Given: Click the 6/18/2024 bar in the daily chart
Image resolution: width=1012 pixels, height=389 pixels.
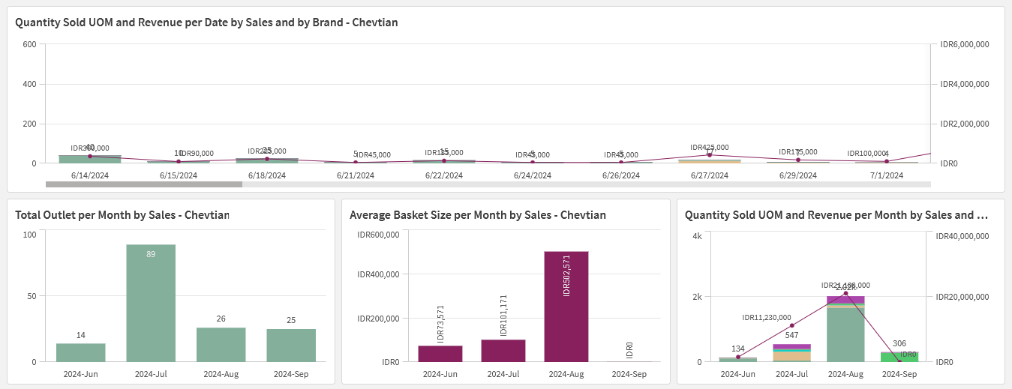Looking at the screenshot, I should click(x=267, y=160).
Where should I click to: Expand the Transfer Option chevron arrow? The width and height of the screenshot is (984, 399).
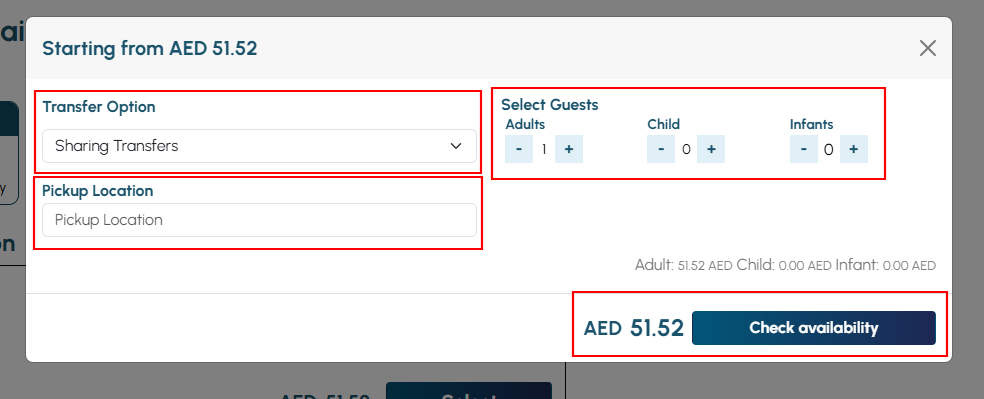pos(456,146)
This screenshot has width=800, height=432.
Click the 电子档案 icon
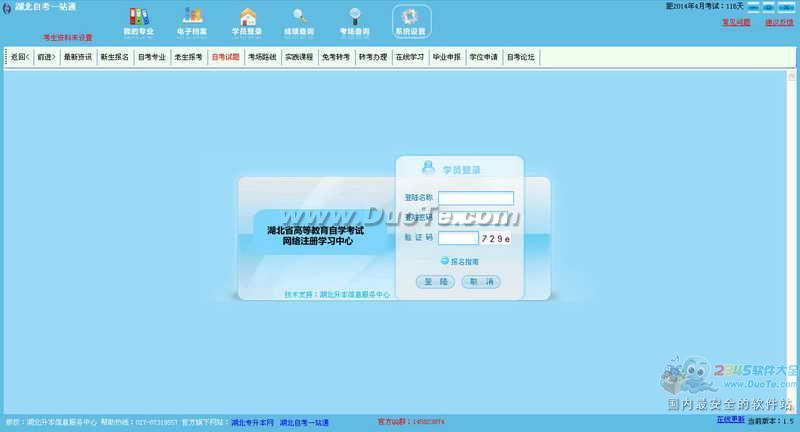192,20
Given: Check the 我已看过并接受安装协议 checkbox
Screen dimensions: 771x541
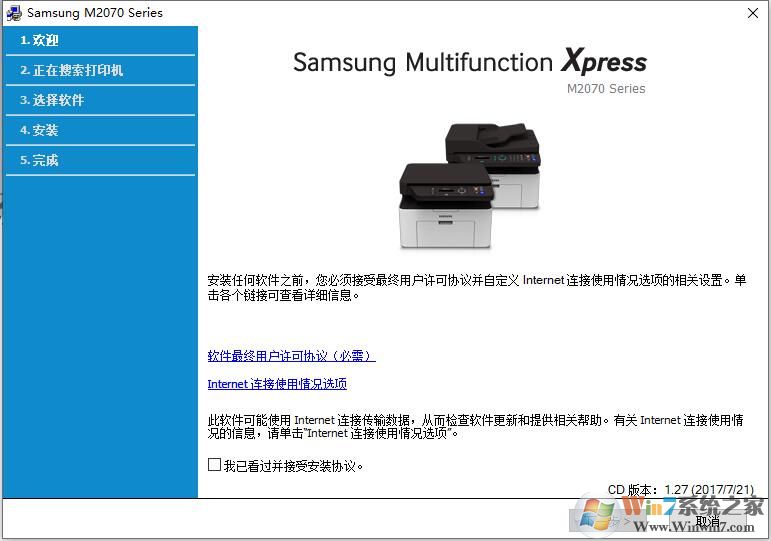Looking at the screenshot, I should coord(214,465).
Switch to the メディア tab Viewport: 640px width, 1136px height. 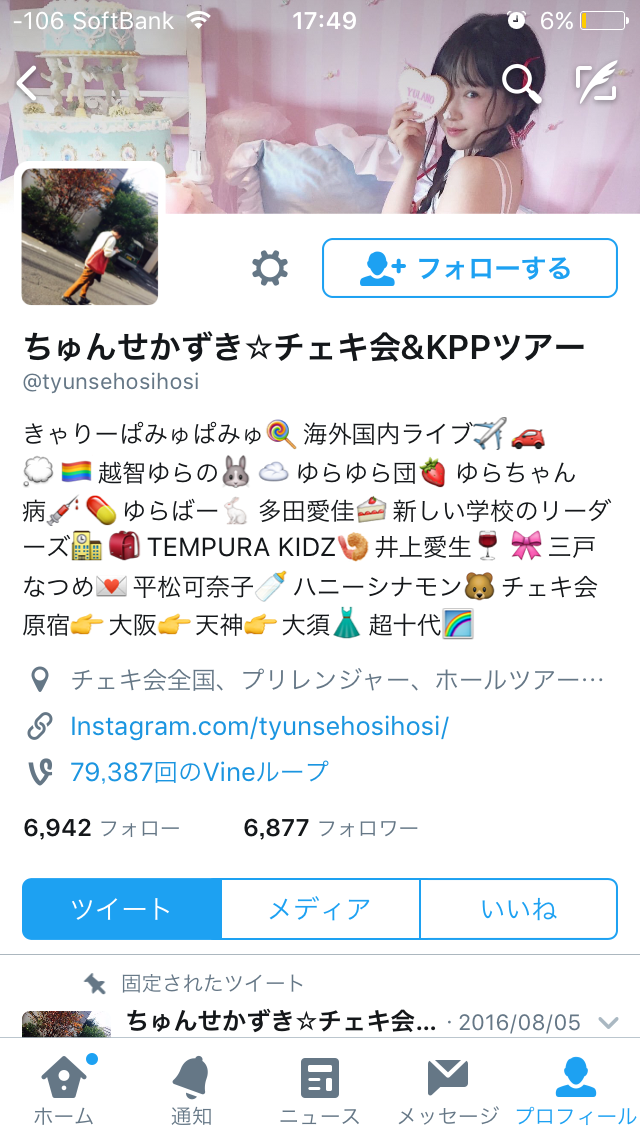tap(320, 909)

☆ ☆ ☆ ☆

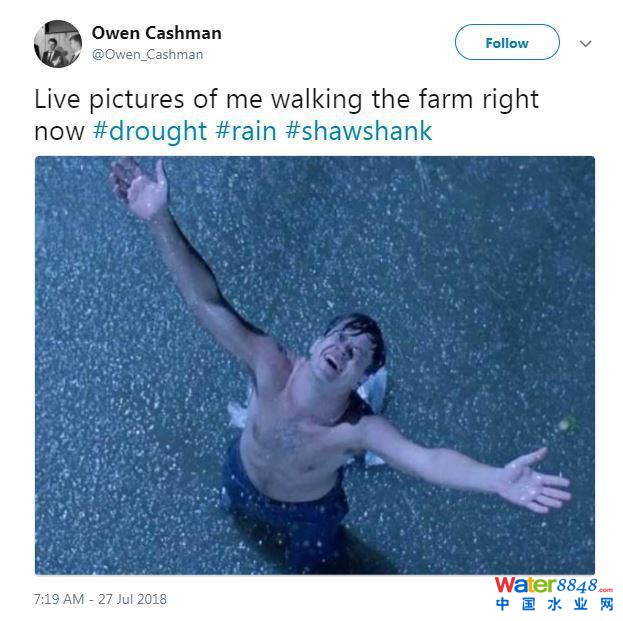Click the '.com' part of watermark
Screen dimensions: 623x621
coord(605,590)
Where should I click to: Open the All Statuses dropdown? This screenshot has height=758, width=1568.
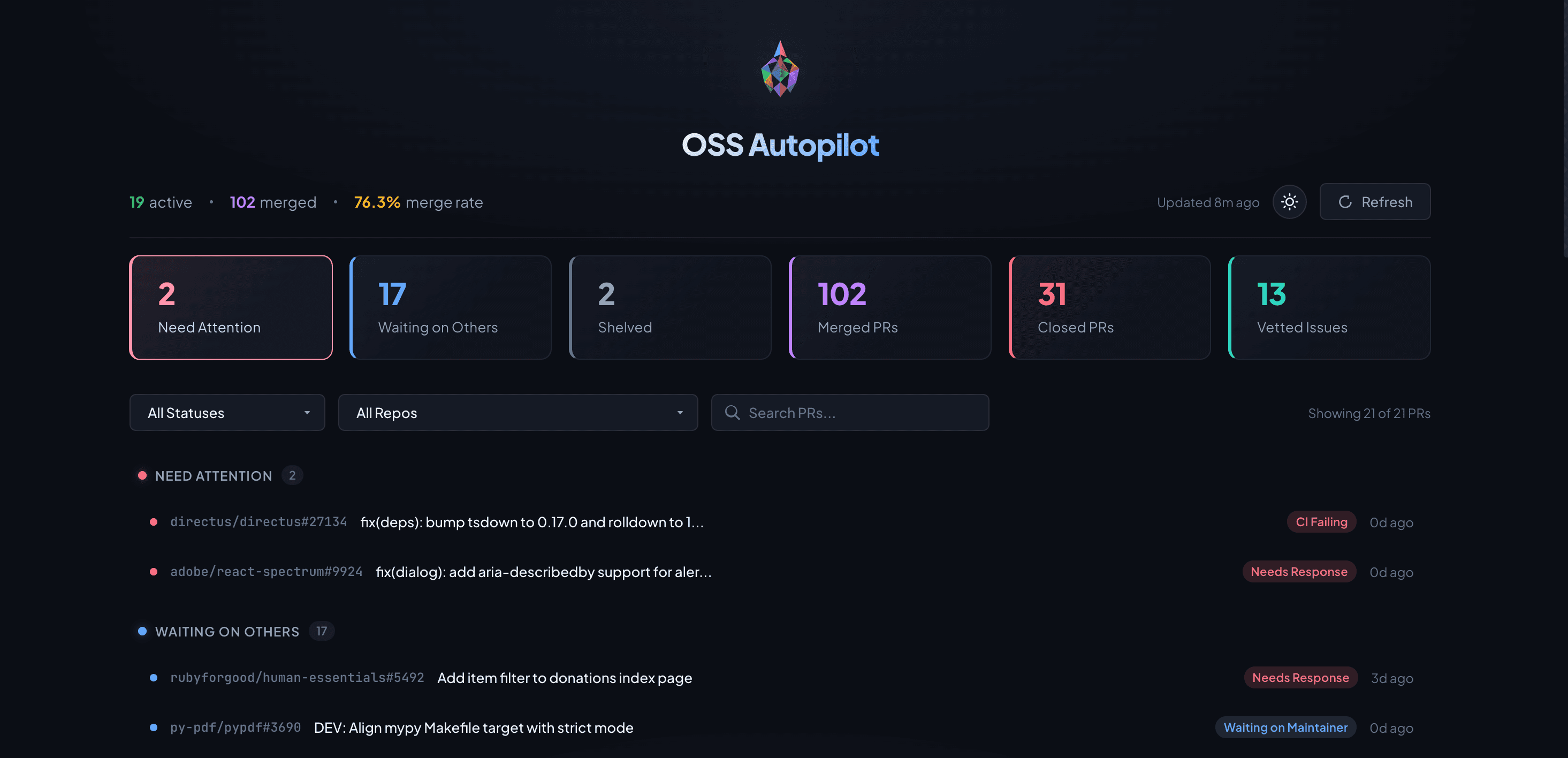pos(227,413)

☆ ☆ ☆ ☆

Action item:
Whenever a line in the data holds "Given", copy that line.

Output:
Given: Click the 6/18/2024 bar in the daily chart
Given: Check the 我已看过并接受安装协议 checkbox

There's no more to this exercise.